● **任务要求 1**: 请把这段手写数字识别代码中从"# 后面用到dropout层"到"用来索引每张图片中的像素点。"的部分一字不差地抄下来。
● **任务要求 2**: 根据这段手写数字识别代码的注释，训练1个epoch需要经过多少次计算？

● **阅读材料**:
Tensorflow1-LeNet-5 手写数字识别

import numpy as np
import tensorflow as tf
from tensorflow.examples.tutorials.mnist import input_data  # 导入数据的模块
from datetime import datetime
import os

batch_size = 100  # 表示每一批训练100组数据,因为训练集共有数据55000组,故而训练1个epoch需要经过550次计算。
img_size = 28     # 手写字图像的大小
num_class = 10    # 图像的类别
num_epochs = 2    # 训练迭代数
display_step = 2  # 每2步打印损失和准确率
IMAGE_SIZE = 28   # 图像尺寸
NUM_CHANNELS = 1  # 图像通道数

X = tf.placeholder(dtype=tf.float32, shape=[None, img_size, img_size, 1], name='input')
Y = tf.placeholder(dtype=tf.float32, shape=[None, num_class])

# 后面用到dropout层的保留的参数,dropout参数为随即丢弃(保留节点)的比例
p_keep = tf.placeholder(tf.float32, name='p_keep_rate')

mnist = input_data.read_data_sets('dataset', one_hot=True)  # 导入mnist数据集
train_X, train_Y, test_X, test_Y = mnist.train.images, mnist.train.labels, mnist.test.images, mnist.test.labels
# MNIST数据集中的图片是28X28 Pixel,所以,每一幅图就是1行784(28X28)列的数据,括号中的每一个值代表一个像素。
# mnist.train.images是一个形状为[55000,784]的张量。其中,第1个维度数字用来索引图片,第2个维度数字用来索引每张图片中的像素点。

● **提供的列表**:

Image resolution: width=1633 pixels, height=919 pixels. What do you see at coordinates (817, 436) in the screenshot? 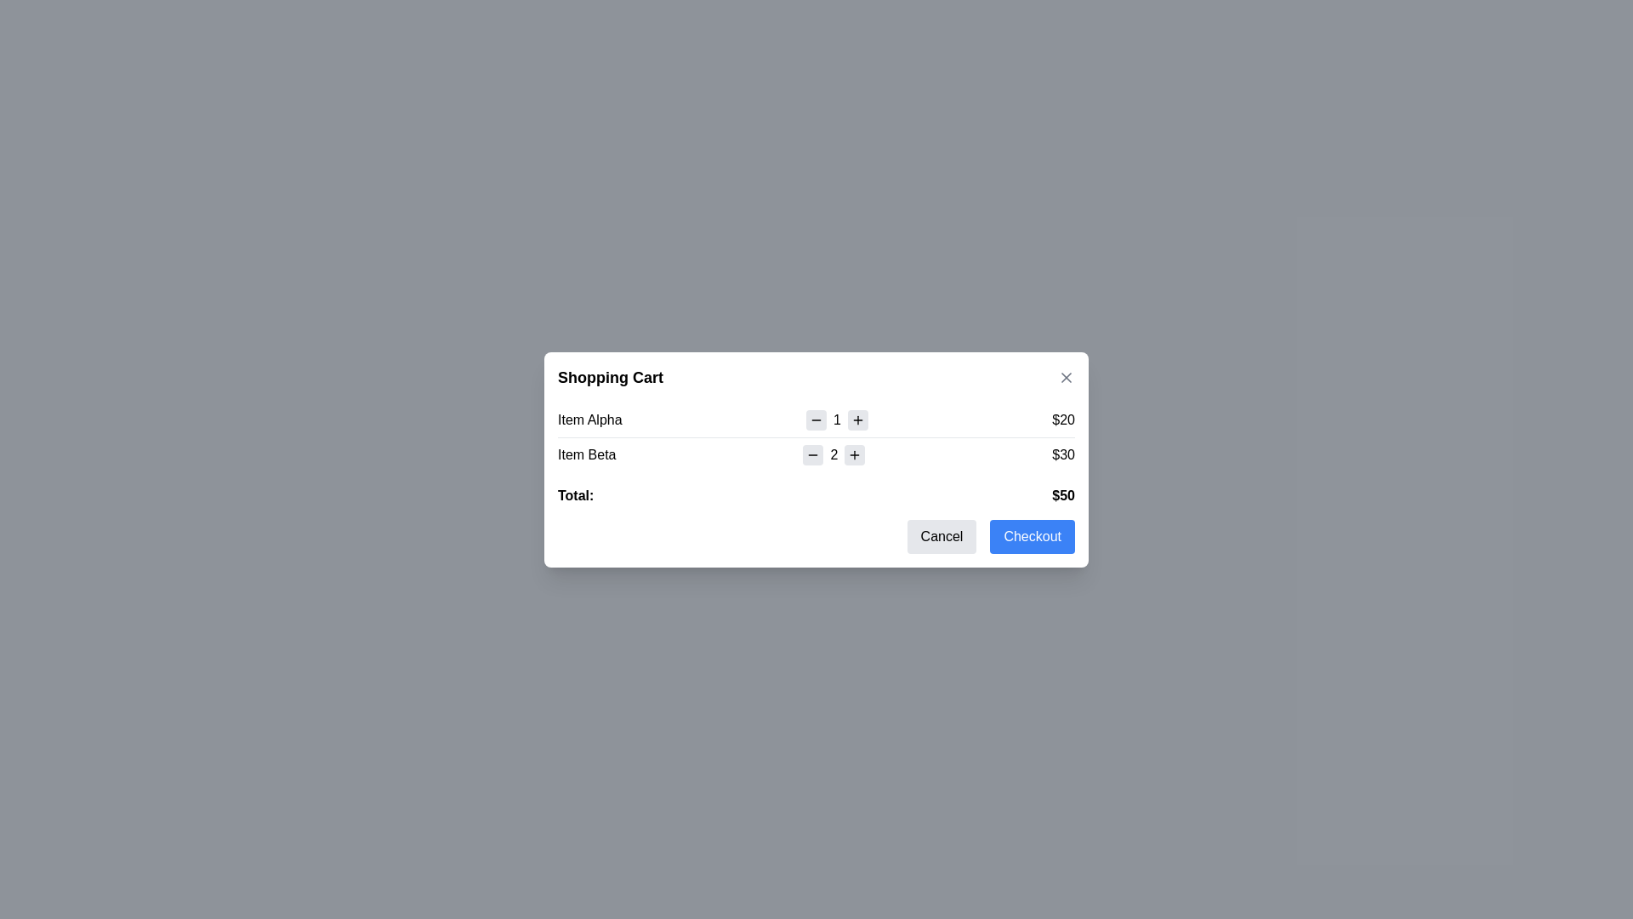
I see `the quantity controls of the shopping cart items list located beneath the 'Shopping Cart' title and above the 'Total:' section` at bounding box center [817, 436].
* * *
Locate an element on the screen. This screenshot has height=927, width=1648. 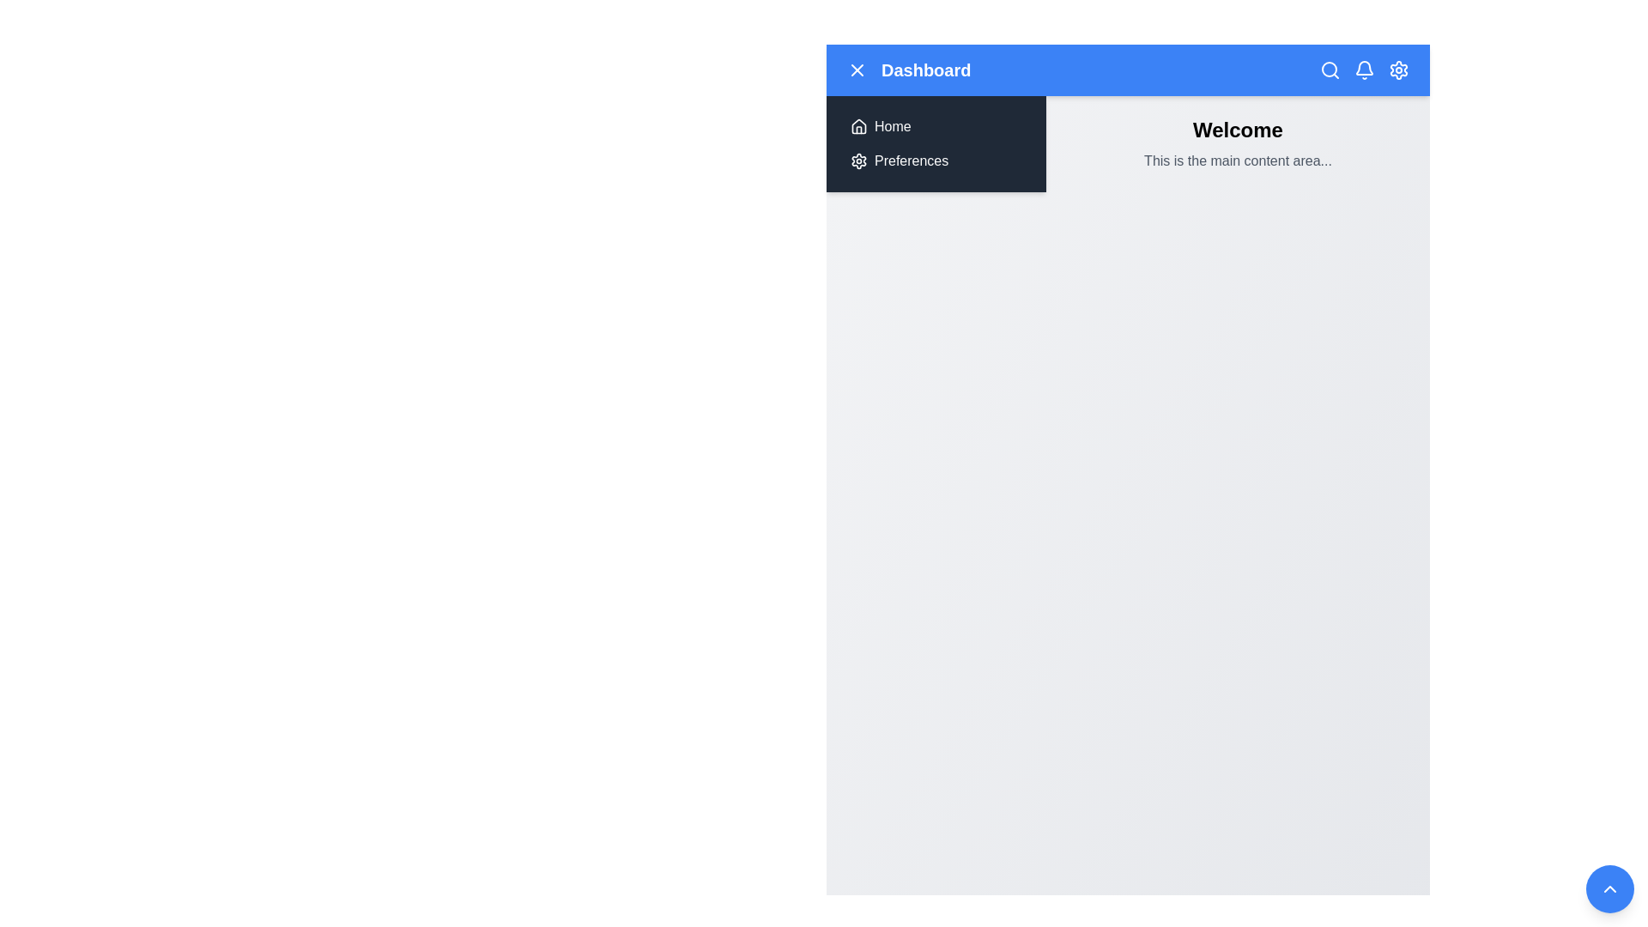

● **输出结果 1**:
# 后面用到dropout层的保留的参数,dropout参数为随即丢弃(保留节点)的比例
p_keep = tf.placeholder(tf.float32, name='p_keep_rate')

mnist = input_data.read_data_sets('dataset', one_hot=True)  # 导入mnist数据集
train_X, train_Y, test_X, test_Y = mnist.train.images, mnist.train.labels, mnist.test.images, mnist.test.labels
# MNIST数据集中的图片是28X28 Pixel,所以,每一幅图就是1行784(28X28)列的数据,括号中的每一个值代表一个像素。
# mnist.train.images是一个形状为[55000,784]的张量。其中,第1个维度数字用来索引图片,第2个维度数字用来索引每张图片中的像素点。

● **输出结果 2**: 550次。